# EXERCISE OBJECTIVE:
From the material below, copy out every line from the one containing "Given: Click the blue 次へ button" through the one containing "click(2304, 71)", including both of those lines, reproducing each character as it appears.
━━━━━━━━━━━━━━━━
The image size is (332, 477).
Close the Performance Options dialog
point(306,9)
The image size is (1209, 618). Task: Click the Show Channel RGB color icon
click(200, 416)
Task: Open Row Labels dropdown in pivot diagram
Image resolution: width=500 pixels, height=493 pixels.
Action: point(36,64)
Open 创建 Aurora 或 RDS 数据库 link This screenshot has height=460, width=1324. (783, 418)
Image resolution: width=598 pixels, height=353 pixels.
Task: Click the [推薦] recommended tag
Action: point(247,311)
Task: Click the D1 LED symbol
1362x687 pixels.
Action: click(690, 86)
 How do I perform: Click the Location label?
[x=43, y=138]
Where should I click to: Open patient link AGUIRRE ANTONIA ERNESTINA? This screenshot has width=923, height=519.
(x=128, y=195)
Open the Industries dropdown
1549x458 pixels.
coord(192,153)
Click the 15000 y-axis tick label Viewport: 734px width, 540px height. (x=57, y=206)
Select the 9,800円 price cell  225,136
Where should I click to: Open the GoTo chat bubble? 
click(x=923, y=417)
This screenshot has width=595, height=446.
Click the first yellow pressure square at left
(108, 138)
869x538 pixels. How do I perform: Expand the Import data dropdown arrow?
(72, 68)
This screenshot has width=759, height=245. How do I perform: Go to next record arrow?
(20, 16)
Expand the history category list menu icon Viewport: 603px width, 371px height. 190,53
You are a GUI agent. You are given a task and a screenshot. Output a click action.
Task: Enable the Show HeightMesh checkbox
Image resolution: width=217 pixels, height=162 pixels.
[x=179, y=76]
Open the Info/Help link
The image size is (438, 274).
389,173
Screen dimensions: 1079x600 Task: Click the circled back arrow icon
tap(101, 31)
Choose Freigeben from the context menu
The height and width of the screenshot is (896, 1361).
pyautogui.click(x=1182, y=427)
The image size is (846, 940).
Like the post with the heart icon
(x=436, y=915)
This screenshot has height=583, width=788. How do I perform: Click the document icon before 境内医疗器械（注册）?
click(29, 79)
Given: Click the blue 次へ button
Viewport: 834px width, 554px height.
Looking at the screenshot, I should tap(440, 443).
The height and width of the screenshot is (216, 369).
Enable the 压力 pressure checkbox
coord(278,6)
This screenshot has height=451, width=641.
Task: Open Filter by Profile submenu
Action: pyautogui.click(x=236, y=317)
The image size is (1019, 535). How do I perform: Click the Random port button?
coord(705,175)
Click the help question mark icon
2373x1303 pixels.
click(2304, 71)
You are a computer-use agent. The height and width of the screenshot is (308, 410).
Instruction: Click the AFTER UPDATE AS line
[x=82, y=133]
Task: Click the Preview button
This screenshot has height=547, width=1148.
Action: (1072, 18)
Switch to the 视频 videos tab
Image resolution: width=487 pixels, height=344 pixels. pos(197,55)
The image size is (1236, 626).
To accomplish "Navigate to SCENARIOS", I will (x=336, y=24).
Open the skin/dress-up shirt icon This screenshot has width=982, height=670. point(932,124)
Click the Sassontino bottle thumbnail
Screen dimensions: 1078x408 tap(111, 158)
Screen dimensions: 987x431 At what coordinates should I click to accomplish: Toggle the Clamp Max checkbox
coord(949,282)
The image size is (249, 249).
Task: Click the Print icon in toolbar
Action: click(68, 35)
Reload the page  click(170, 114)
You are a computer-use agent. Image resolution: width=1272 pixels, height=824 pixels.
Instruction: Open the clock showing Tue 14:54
━━━━━━━━━━━━━━━━
# TASK OUTPUT:
Given: Click the blue 次へ button
Viewport: 834px width, 554px height.
Looking at the screenshot, I should tap(440, 443).
The height and width of the screenshot is (216, 369).
Enable the 压力 pressure checkbox
coord(278,6)
This screenshot has height=451, width=641.
Task: Open Filter by Profile submenu
Action: pyautogui.click(x=236, y=317)
The image size is (1019, 535). How do I perform: Click the Random port button?
coord(705,175)
Click the help question mark icon
2373x1303 pixels.
click(2304, 71)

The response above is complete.